Problem details -> Work out how many lines in the records below include the string "pixels", and reply with that number alone.

Stored items:
__________________________________________________

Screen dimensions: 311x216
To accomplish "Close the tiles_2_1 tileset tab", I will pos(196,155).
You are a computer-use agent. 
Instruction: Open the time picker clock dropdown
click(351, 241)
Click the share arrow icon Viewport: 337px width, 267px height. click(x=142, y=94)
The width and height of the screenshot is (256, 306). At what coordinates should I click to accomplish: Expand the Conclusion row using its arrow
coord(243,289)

__________________________________________________

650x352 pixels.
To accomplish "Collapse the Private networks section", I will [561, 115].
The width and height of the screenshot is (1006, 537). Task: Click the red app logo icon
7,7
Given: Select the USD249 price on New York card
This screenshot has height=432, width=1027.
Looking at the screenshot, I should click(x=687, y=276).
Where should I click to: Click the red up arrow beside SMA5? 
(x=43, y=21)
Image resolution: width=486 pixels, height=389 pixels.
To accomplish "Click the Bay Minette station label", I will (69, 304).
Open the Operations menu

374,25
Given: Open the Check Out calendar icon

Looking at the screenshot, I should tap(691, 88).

__________________________________________________

Finished exercise -> 2